願い事・2




 さして値段が安いわけでも、特別な味付けがされているわけでもない。衛生面だって、お世辞にも安心できるとはいえない。
 それなのに、祭りの屋台で売っているというだけで、どうしてこうも食べ物が美味しく感じられてしまうのだろう。


 左手には大きな牛串、そして右手にはキンキンに冷えた350ml缶のビールを持ったカイジは、人波からすこし外れた場所にある空きスペースを見つけ、そこで一息つく。
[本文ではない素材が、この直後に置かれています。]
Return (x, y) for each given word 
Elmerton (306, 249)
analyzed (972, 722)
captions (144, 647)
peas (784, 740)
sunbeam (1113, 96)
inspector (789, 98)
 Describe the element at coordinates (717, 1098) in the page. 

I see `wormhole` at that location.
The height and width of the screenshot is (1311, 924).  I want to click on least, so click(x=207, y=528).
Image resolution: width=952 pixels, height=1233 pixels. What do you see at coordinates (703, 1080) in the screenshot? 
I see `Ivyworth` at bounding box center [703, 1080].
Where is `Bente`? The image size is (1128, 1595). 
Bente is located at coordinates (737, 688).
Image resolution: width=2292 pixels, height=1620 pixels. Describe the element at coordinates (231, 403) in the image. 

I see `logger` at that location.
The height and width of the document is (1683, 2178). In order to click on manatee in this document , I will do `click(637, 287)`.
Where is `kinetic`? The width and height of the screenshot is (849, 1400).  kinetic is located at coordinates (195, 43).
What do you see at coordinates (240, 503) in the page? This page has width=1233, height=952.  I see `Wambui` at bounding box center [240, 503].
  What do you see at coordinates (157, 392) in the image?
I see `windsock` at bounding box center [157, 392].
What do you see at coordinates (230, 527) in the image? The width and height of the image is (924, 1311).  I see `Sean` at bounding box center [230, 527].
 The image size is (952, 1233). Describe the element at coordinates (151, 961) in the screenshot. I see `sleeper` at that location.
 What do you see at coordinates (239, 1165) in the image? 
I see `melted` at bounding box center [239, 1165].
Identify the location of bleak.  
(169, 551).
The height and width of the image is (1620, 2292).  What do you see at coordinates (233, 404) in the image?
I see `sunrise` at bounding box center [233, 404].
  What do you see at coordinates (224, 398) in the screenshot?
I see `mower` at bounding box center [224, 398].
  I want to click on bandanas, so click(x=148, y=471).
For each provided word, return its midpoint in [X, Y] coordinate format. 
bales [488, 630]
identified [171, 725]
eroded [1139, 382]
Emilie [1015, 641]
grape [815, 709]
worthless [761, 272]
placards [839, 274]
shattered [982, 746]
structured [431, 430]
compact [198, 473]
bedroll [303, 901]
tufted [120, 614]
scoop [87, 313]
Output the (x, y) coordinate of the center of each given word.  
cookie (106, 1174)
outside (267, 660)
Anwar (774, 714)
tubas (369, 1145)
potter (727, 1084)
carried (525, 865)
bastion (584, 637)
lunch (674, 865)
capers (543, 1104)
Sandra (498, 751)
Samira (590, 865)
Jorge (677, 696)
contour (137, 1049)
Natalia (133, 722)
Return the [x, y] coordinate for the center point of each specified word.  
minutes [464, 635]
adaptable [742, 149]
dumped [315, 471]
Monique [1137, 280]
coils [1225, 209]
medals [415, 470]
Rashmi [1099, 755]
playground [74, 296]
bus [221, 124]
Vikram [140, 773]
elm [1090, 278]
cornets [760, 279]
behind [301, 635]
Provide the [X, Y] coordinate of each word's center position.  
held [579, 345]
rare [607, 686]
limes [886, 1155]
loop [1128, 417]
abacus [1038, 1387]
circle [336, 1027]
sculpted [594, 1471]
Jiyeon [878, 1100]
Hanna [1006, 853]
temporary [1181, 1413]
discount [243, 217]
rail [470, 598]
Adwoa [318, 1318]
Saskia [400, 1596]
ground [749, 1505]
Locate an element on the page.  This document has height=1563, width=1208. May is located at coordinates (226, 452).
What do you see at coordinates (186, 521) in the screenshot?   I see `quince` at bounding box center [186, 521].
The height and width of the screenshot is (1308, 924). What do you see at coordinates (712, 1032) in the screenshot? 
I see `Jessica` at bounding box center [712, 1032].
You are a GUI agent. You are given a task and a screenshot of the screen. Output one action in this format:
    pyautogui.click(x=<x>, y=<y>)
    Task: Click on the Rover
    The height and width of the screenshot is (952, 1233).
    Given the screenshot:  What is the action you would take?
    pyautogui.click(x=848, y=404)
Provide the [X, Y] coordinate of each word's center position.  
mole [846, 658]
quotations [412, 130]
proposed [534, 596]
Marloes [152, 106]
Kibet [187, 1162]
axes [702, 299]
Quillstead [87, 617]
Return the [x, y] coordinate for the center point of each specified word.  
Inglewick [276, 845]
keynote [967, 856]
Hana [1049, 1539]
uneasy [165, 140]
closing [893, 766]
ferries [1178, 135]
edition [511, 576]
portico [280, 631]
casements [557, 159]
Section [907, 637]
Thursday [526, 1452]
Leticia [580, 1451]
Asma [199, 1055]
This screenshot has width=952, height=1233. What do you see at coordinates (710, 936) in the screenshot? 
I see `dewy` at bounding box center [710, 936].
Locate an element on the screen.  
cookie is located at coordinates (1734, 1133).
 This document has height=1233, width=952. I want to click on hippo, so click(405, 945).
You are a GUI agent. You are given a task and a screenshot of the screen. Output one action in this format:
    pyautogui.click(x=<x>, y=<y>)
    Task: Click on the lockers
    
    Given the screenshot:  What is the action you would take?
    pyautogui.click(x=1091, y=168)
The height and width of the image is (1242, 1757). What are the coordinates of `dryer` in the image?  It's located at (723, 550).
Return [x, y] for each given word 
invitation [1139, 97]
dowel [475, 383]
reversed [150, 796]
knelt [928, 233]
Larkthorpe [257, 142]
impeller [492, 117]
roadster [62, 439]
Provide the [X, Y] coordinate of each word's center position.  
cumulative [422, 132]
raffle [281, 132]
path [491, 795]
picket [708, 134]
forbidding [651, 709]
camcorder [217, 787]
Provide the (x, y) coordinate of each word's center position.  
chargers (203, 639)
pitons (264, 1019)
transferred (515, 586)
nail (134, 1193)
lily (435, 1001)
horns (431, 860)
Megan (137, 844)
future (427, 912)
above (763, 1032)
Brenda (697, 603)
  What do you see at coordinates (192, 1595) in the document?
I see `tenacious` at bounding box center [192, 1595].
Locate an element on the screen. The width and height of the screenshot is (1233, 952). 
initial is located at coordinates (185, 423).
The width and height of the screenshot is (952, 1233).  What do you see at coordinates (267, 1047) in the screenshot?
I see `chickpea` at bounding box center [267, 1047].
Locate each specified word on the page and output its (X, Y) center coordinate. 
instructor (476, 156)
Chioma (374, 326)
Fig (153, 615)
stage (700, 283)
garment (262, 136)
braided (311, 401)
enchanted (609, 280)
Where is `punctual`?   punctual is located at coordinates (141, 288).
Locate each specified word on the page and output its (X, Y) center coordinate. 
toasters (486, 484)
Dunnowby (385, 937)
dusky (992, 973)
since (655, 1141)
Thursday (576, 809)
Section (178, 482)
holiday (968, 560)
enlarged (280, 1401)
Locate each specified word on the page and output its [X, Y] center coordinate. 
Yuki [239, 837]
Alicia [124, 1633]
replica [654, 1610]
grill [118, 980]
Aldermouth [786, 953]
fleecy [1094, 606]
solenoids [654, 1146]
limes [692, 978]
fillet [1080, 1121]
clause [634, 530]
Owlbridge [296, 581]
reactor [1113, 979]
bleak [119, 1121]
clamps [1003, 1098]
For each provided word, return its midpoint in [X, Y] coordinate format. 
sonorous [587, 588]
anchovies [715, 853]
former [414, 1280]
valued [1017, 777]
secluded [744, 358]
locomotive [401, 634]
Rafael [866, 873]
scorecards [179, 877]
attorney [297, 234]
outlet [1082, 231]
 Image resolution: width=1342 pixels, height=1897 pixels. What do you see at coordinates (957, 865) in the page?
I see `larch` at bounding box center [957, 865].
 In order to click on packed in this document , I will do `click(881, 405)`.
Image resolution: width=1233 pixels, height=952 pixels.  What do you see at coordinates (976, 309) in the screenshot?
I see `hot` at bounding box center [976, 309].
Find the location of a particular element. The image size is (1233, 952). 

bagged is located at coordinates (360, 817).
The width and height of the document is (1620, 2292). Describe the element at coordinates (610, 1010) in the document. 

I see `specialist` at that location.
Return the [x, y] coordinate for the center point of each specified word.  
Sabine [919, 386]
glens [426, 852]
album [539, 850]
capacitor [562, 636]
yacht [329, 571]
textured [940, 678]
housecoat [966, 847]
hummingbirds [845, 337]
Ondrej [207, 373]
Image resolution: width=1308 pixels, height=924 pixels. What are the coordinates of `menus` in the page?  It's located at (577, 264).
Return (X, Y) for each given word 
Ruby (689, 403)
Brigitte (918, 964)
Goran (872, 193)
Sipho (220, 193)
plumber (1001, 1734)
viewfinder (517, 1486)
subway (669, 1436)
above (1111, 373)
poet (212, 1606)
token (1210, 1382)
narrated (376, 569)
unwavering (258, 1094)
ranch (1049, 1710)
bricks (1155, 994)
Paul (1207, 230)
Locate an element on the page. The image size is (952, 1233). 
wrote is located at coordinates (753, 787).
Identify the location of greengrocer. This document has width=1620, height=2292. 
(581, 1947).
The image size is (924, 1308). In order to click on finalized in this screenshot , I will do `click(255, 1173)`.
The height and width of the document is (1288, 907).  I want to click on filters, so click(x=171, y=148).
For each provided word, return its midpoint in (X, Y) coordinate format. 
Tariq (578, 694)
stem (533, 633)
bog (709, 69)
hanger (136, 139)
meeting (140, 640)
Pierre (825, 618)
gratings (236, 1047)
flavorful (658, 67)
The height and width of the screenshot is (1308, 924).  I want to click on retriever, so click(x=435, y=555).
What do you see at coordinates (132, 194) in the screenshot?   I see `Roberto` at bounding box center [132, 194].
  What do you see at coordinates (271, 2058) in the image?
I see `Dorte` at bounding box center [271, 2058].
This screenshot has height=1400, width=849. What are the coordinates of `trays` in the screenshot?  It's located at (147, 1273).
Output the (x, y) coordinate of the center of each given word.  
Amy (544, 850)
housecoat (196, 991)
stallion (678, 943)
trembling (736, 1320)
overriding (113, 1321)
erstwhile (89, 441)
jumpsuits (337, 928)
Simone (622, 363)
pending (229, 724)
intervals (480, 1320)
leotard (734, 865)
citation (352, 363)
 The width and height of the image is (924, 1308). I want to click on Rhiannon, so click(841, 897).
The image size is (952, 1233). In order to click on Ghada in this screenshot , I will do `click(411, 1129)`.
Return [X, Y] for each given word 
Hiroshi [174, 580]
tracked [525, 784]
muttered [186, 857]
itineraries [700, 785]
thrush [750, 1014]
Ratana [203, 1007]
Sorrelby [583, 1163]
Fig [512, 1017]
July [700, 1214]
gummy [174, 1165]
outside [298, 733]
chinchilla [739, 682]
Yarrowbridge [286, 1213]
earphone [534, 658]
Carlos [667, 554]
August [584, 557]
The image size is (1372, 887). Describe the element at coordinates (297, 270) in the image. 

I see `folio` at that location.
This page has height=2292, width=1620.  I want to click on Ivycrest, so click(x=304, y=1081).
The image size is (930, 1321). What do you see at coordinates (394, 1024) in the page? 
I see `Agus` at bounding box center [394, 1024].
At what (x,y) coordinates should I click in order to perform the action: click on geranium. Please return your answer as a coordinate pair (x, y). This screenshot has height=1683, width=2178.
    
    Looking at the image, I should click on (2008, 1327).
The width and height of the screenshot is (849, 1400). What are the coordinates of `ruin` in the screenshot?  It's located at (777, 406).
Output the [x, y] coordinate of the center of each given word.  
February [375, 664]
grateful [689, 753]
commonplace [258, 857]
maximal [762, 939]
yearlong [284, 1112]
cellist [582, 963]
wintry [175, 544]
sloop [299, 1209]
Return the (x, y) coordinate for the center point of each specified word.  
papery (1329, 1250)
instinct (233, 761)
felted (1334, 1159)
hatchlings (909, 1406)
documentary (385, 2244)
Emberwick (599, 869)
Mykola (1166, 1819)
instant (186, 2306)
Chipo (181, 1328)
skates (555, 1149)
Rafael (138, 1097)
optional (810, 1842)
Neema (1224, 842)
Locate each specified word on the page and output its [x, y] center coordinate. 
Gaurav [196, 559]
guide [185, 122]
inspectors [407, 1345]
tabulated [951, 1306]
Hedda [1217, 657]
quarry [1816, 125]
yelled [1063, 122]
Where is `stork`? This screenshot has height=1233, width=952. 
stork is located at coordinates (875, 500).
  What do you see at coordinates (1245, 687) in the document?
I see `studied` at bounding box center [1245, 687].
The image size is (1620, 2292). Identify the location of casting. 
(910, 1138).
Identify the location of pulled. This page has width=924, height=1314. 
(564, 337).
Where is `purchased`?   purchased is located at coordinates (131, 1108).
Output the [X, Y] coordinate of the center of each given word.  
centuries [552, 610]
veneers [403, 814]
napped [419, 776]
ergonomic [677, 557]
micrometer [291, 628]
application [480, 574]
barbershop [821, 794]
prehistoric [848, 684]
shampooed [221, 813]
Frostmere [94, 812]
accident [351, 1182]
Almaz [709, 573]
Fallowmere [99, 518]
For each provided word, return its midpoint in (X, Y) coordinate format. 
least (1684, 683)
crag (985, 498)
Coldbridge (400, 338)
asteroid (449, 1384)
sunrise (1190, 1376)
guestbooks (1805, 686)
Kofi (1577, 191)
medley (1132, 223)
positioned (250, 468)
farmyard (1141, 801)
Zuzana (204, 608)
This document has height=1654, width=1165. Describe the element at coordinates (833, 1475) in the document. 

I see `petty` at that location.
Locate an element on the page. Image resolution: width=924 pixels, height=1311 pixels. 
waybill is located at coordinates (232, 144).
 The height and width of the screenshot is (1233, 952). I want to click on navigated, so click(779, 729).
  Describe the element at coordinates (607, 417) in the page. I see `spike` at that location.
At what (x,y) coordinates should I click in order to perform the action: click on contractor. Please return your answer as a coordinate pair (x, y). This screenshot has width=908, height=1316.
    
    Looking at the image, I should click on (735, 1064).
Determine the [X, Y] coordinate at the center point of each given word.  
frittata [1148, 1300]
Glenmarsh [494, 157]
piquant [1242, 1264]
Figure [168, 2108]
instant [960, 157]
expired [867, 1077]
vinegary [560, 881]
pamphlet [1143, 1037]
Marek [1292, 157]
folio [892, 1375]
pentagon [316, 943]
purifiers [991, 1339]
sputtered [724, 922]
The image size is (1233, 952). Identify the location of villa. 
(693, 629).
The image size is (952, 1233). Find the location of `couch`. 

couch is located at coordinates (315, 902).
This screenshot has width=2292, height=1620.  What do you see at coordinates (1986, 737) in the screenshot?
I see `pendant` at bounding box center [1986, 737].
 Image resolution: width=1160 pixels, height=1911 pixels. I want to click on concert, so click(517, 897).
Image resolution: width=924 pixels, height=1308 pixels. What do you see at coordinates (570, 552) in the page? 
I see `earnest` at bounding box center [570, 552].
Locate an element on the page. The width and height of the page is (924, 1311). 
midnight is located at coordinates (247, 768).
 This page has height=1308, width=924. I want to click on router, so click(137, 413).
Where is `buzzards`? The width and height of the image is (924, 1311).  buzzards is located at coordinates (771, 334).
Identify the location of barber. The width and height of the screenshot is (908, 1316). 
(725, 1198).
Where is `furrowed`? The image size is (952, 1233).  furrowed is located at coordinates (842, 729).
 最近の屋台は毛色の変わったものがたくさんあって、物珍しさについいろいろ食べ歩いてしまい、知らず知らずのうちにかなり散財してしまった。
 だけど、不思議と後悔はない。
 祭り特有の高揚感は、金銭感覚すら麻痺させてしまうのだろうかと少々危ぶみながらも、カイジはさっそく牛串にかぶりつく。

 ゴロリとした大きな肉は硬く、食べるのに苦労する。
 獣にでもなった気分で無理やり噛み千切り、甘辛いタレのかかった塊を口いっぱいに頬張って咀嚼する。
 はっきり言って冷めてるし、どこにでもある焼き肉のタレをぶっかけただけの味。
 だが、それがいい。この大味さがたまらない。
 噛んでも噛んでも口の中からなくならない弾力のある肉を口に含んだまま、ビールを勢いよく煽る。ついさっきまで氷水の入った水槽で冷やされていたビールが、肉の塊ごと口の中をさっぱりと洗い流しながら胃の腑へと流れ落ちてゆき、
「かぁ〜〜っ!」
 あまり人目につかない場所なのをいいことに、カイジは至福の声を上げる。

「ずいぶん、愉しそうじゃない」
 ちょうどその時、後ろから急に声をかけられてカイジはビクッとする。
 しかし勢いよく振り返ると、そこにあったのはよく見知った顔だった。
「……なんだ。お前かよ」
 朝、鳥居の前で見送ったときとまったく同じ姿の少年が、そこに立っていた。
 ほっと脱力するカイジを余所に、少年はカラコロと沓を鳴らしてカイジに近づき、すんすんと鼻を鳴らす。
「なに、それ」
 少年の赤い瞳が、食べかけの牛串に釘付けになっている。
「牛串。食ったことねえの?」
 カイジが訊くと、少年は視線を動かさぬまま頷く。
 ほら、と言って白い顔の前に差し出してやると、少年はぴんと耳を立てたあと、くんくんと匂いを嗅いでから、牛串にがぶりと噛みついた。
 大きな肉の塊を唸りながら噛み千切り、もぐもぐと数回咀嚼してあっという間に飲み込んだ。
 ワイルドな食いっぷりに、さすが狐の神さまだと妙な感心をしながらカイジが見ていると、少年は赤い舌で口の周りについたタレをペロリと舐め取ると、細い眉を寄せた。
「あんまり、うまくねえ……」
「まぁ、味についてはとやかく言ってやるなよ。こういうのは、祭りの雰囲気の中で食うから旨いんだ」
 苦笑しながらカイジが諭すと、少年はあまり納得していない顔で「ふーん……そういうものなの?」と呟いた。

「……というか、お前、『仕事』は大丈夫なのかよ?」
 参拝の列は消えたとはいえ、まだお社の前で手を合わせている人の姿はちらほら見受けられるのに、神さまがこんな場所で油を売っていていいのだろうか。
「一段落したところ……あとは、残してきた奴らに任せてきた」
 残してきた奴ら、というのは、僕とか使い魔とか、そういった類の者たちなのだろう。
 そんなんでいいのかよ、と言いかけたカイジだったが、少年の顔に珍しく疲労の色が滲んでいるのを見て、口を閉ざした。
 どうやら、しっかりと神さまの仕事をこなしてきたらしい。
「どうでもいいけど、早いとこそれ、食っちまいな」
 牛串を指さして少年は言う。
「へ? なんで?」
 カイジが訊き返すと、少年は緋色の目でカイジをじっと見て、
「……あんたに、いいもの見せてやる」
 そう、ぼそりと呟いた。
「いいもの? なんだ?」
「見ればわかるよ」
「……勿体ぶるなよな。気になるじゃねえか」
 口をへの字に曲げるカイジに少年は薄く笑い、社の奥にある雑木林を顎で示した。